Similarly, maybe the people further down in the chain are actually getting closer
to target so maybe they are less likely to drop the message,
Because you know, the goal might be near. However, neither of those turns out to be
true. You have pretty stable attrition, no
matter, you know, which step in the chain you are.
So now, we can start to calculate the probability that a message gets through
given a constant attrition rate. So let's say it's, it's a half probability
that someone's going to pass the message versus just not do anything with it.

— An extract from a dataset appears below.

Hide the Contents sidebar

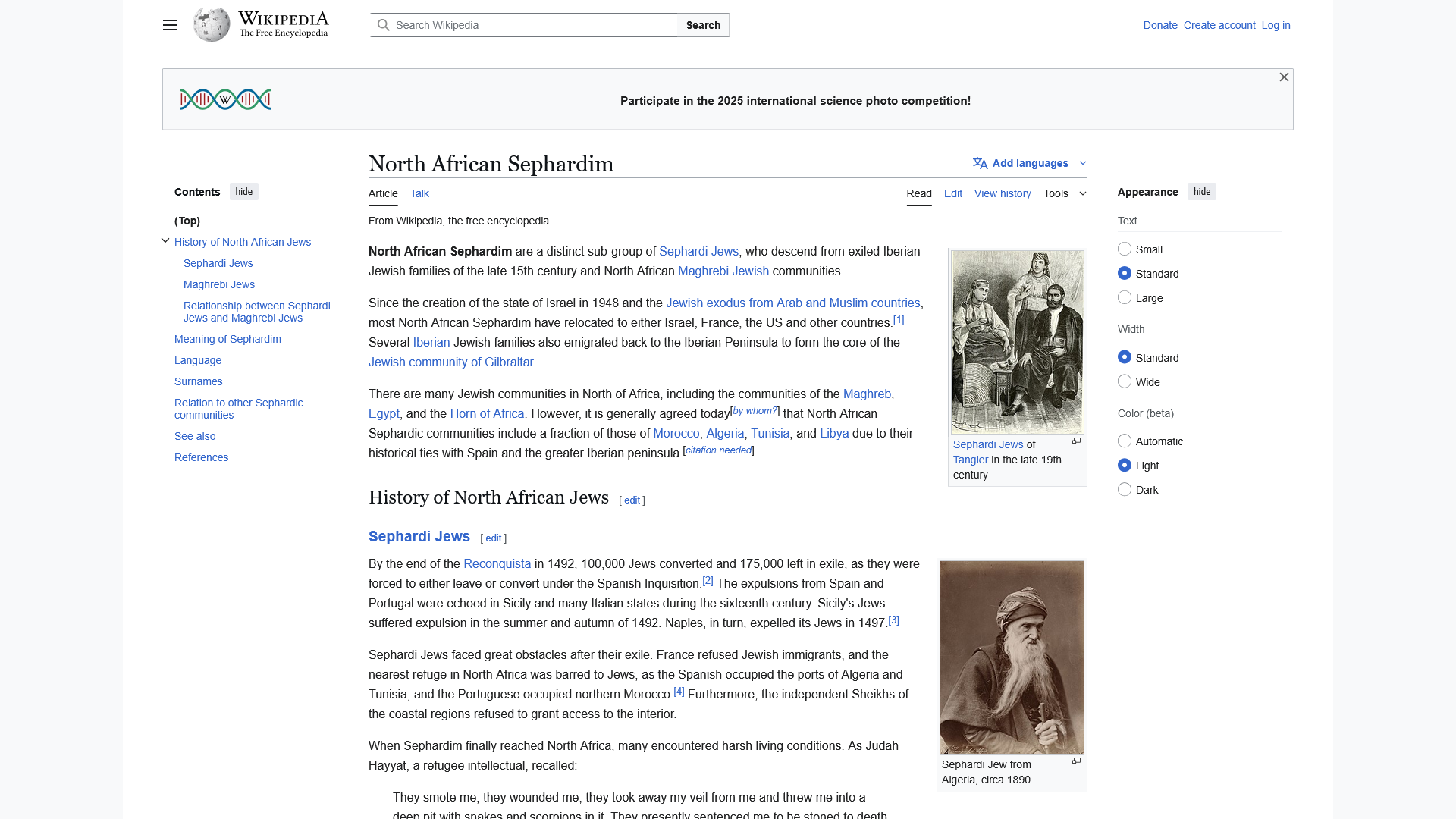coord(243,191)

And so, if you have a chain of legnth two, so one, two, You have only this, this
person's in question, right, this, the initial center sends for sure, otherwise
there's no chain and we don't count it. And the recipient receives it so they
don't have to take any further action. So here we're just wondering, you know, is
this person going to pass it on. So let's calculate the probability that a
chain of length two gets through and then a chain of length five.
So, you should see that a chain of length two is much more likely to pass through
than a chain of length five. And so, you can then go back and try and
infer what the true distance distribution is.
So for example, for the email experiment, their average number of hops was four, But
once they corrected and said well the longer chains were less likely to get
through, They had an estimate of a median chain
length somewhere between five and seven, sort of recovering that six degrees of
separation again. A second factor in how accurate that
number is, is that individuals actually may not be finding the shortest paths,
right? [laugh] So, they don't know what the
global structure of the network. All they're doing is, they're passing the
message on to someone they think is more likely to know the target.
And there was this nice study in 2005 that mapped out completely a network within an
organization, So they, they had that map and then they
had those individuals. So the was who talks to whom,
Right? And then, they ran Milgram's] experiment,
which said, you know, past this to someone you normally talk to and they saw that
roughly half the time the individuals routing the message choose the next node
to be on the shortest path and half the time they goofed in away.
They, they didn't choose the shortest path.
So. Even for the successful chains they may
not actually lie on the shortest path. So, six might be an overestimate.
Now, recently, there was a study done at Facebook showing that any two Facebook
users are, you know, 4.7 hops apart. And the question is, what, what does that
really mean? You know, if you look at these different
social networking services, like Facebook, like Twitter, like LinkedIn.
And I would definitely recommend listening to the interview with LinkedIn,
Because this, this question is addressed in there or, or Google+, you know?
What direct and indirect benefit do you get from someone who's one hop away, two
hops, three hops, etcetera? So just something for you to think about.